▶ REQUIRED TASK: Retype all of the entries below verbatim, omitting the pictures from your answer.
------ EXTRACTED DATA ------
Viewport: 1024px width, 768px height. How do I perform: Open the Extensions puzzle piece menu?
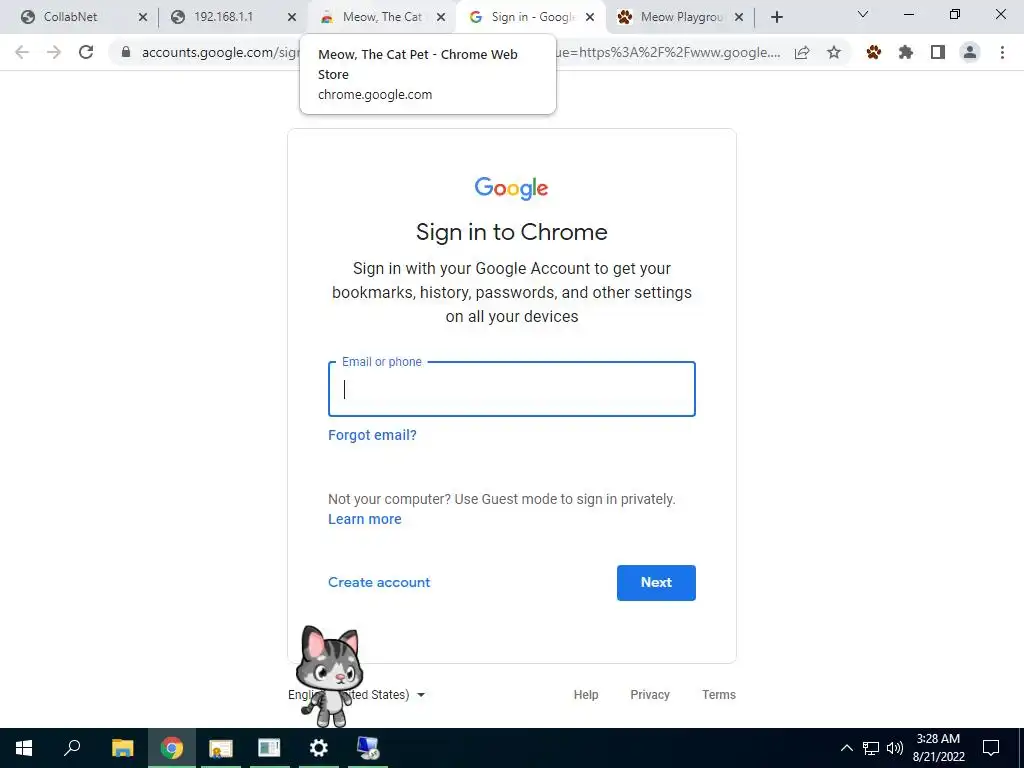[x=906, y=52]
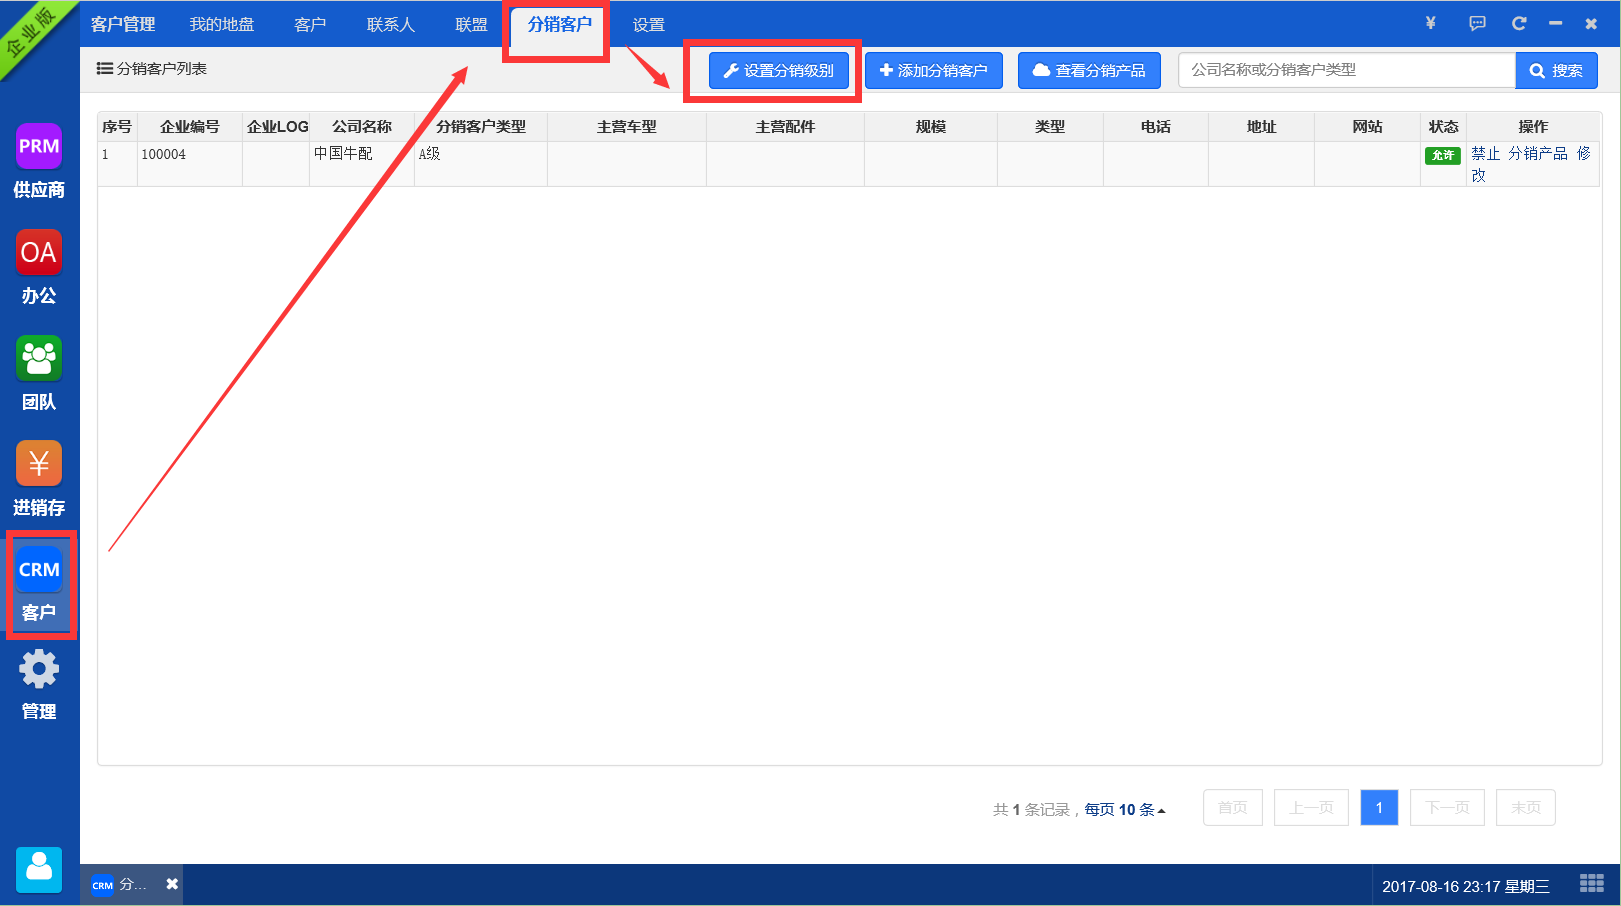Screen dimensions: 1621x906
Task: Click the 设置分销级别 button
Action: [x=778, y=70]
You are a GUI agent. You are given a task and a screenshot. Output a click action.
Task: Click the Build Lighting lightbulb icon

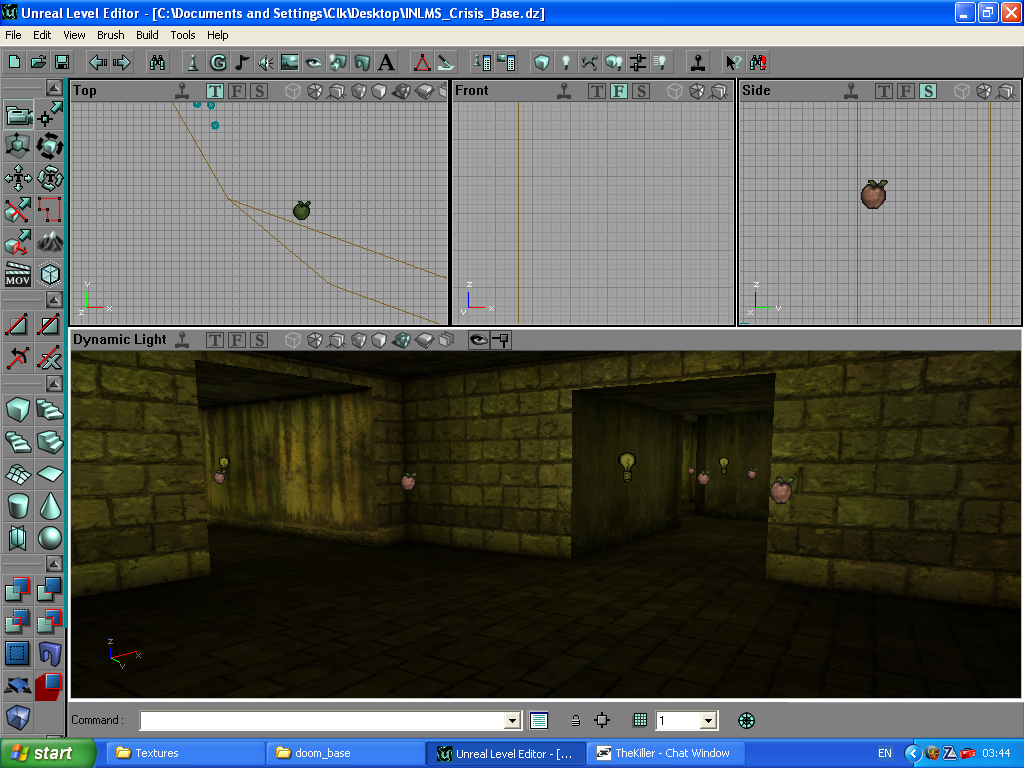point(565,62)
------
▶ WORKED ANSWER:
Viewport: 1024px width, 768px height. How do I perform: Open the Extensions puzzle piece menu?
[x=906, y=52]
Screen dimensions: 1621x906
Task: Click the 设置分销级别 button
Action: [x=778, y=70]
You are a GUI agent. You are given a task and a screenshot. Output a click action.
Task: Click the Build Lighting lightbulb icon

point(565,62)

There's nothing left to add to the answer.